Dios le dio el Don de la paciencia y la perseverancia a José, pero sinceramente no creemos que fue un don que recibió de manera “automática” sino que tuvo que soportar muchas cosas terribles, entre ellas, el ser vendido como esclavo por sus propios hermanos, casi nada.

Años después fue encarcelado porque la esposa de Potifar mintió y dijo que la había atacado. Tuvo que esperar otros dos años en prisión porque el principal copero del faraón se olvidó de usar su influencia con el faraón para sacar a José de su oscura prisión.

José fue finalmente perdonado y nombrado gobernante de Egipto. Pero luego, tuvo que “tragarse” su necesidad de venganza cuando sus hermanos vinieron en busca de ayuda durante la gran hambruna.

Finalmente, José aprendió que el perdón es mejor que la venganza porque al perdonar sana nuestro corazón. Nuestro bondadoso, Todopoderoso y Divino Dios, es el único que realmente puede hacer justicia. José entendió lo que la gente le hacía no importaba en el esquema su vida porque Dios lo hizo por su bien.

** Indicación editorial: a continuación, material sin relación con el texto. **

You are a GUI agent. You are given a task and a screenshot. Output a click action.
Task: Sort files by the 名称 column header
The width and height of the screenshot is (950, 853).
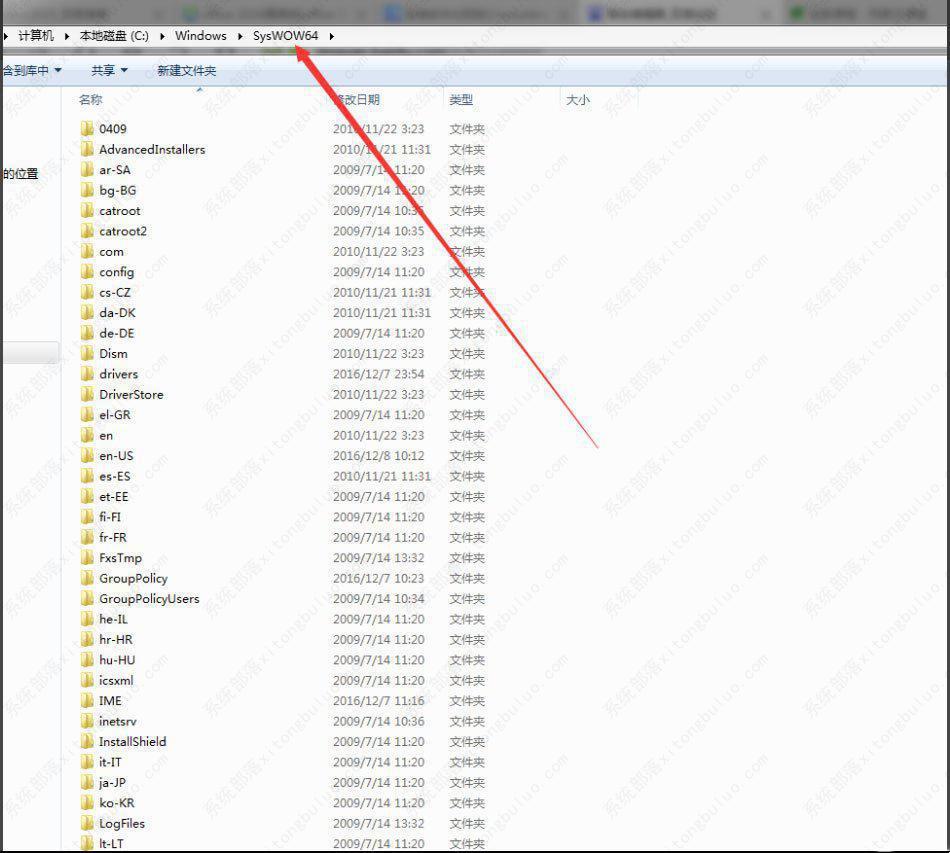click(88, 99)
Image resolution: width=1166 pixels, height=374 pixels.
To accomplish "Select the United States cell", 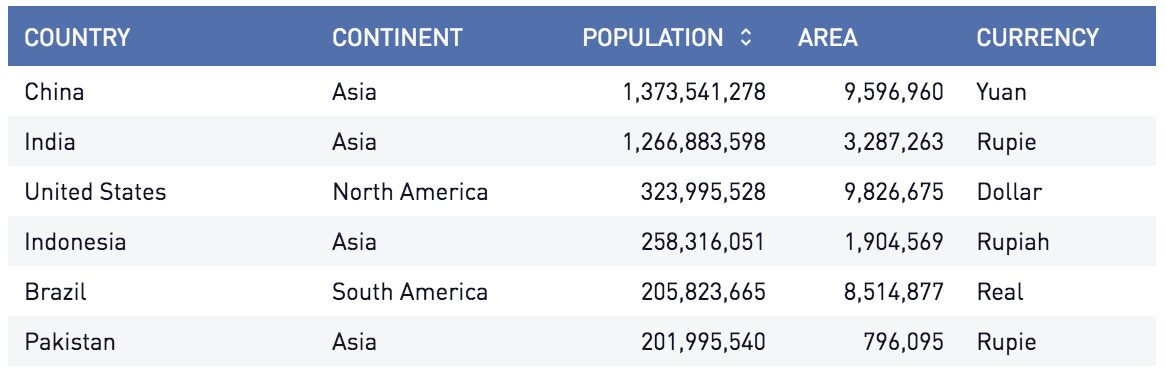I will click(x=95, y=192).
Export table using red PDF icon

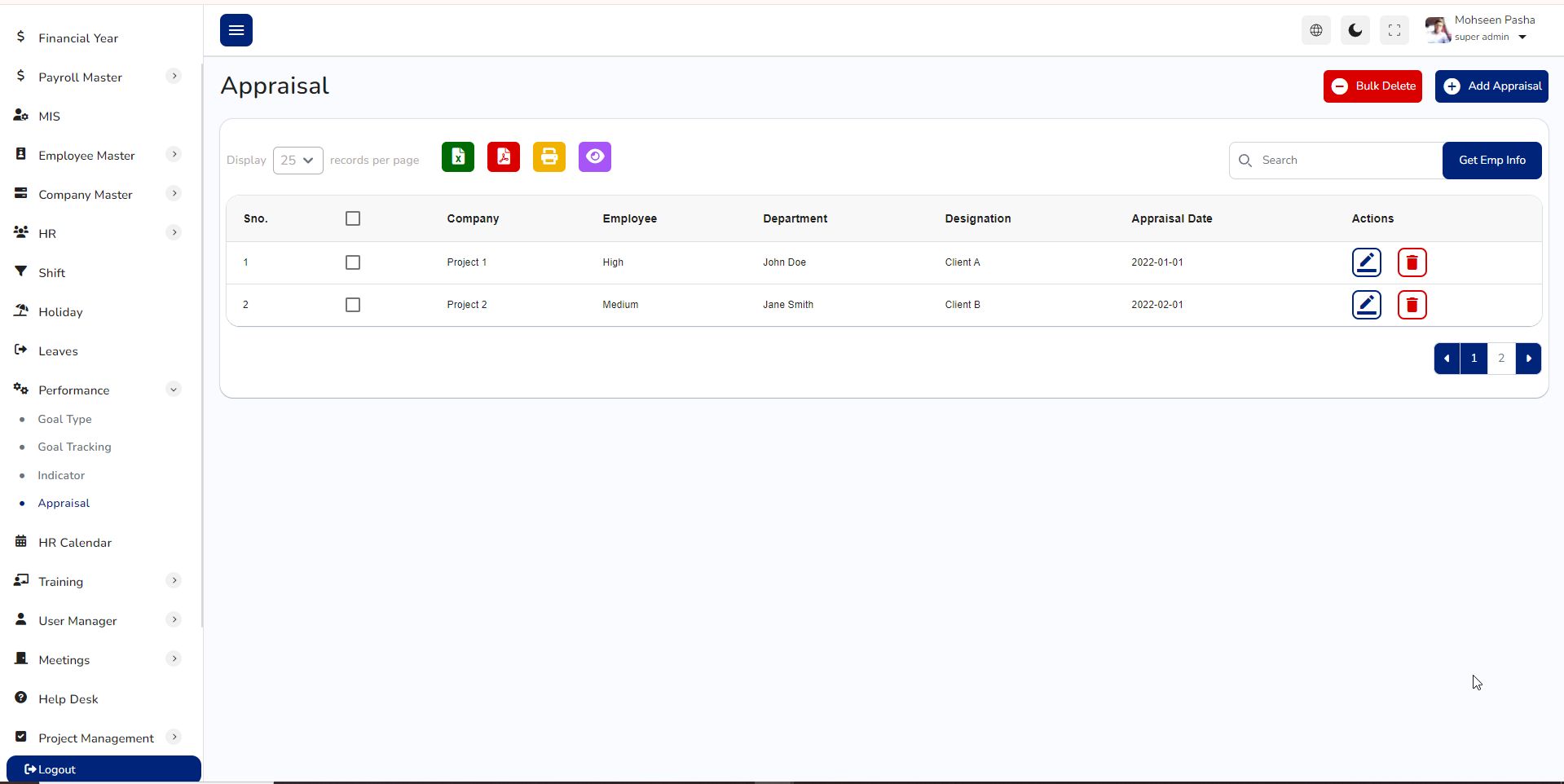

Busca recordar un momento de tu pasado en donde algo no te pareció justo o correcto. En retrospectiva seguramente podrás ver como Dios te ayudó a superar ese evento. Dios, al utilizar ese evento en donde te llenaste de angustia y miedo te llevo por el camino que llegaba a un buen final.

 

Dios provee y siempre cubre nuestras necesidades básicas

En el Éxodo 16 se narra cómo, un mes después de salir de Egipto, los israelitas carecían de la buena comida que había comido con anterioridad.

El árido desierto que atravesaban no les proporcionaba comida. El Señor escuchó el clamor de los israelitas y Él hizo que lloviera maná, una golosina dulce como una oblea y, todas las mañanas y cada noche se les proporcionó codornices.

Él se preocupa por nuestras necesidades y nuestras provisiones diarias.

¿Por qué preocuparnos por el alimento o la bebida o por nuestras vestimentas? Él conoce bien lo que necesitamos y anhela proporcionarnos de todo aquello que precisamos para vivir.

Claro está que eso no significa que no tengamos que trabajar, sino mas bien, que trabajemos por vocación y por un empeño de ser útiles y dar un buen ejemplo a nuestros seres amados, sabiendo que Dios va a bendecir el fruto de nuestra manos y nos va a proveer, el trabajo, el salario, y va a multiplicar el fruto de nuestra labor.

Agradece siempre, cada día, por tu alimento, por tu hogar y por tu vestido porque todo eso viene de la bondad de Dios.

Dios provee para satisfacer nuestros anhelos.

Samuel 1 nos relata la historia de Ana. No pudo tener hijos con su esposo.

Un día fue al Tabernáculo y oró con tanto fervor por un bebé que el sacerdote pensó que estaba ebria.

Pero la verdad, es que ella solo estaba derramando su corazón hacia su Señor. El sacerdote estuvo de acuerdo con Ana en oración para que su solicitud fuera escuchada y respondida.

Y a su debido tiempo, Ana dio a luz a un hijo llamado Samuel, que significa "Yo le pedí al Señor por él". El Señor no solo satisface nuestras necesidades. A veces también nos proporciona los anhelos más profundos de nuestro corazón. nuestro Dios pone algunos deseos dentro de tu corazón y cuando oras por lo que quieres, si  Él lo quiere, lo hará realidad para ti.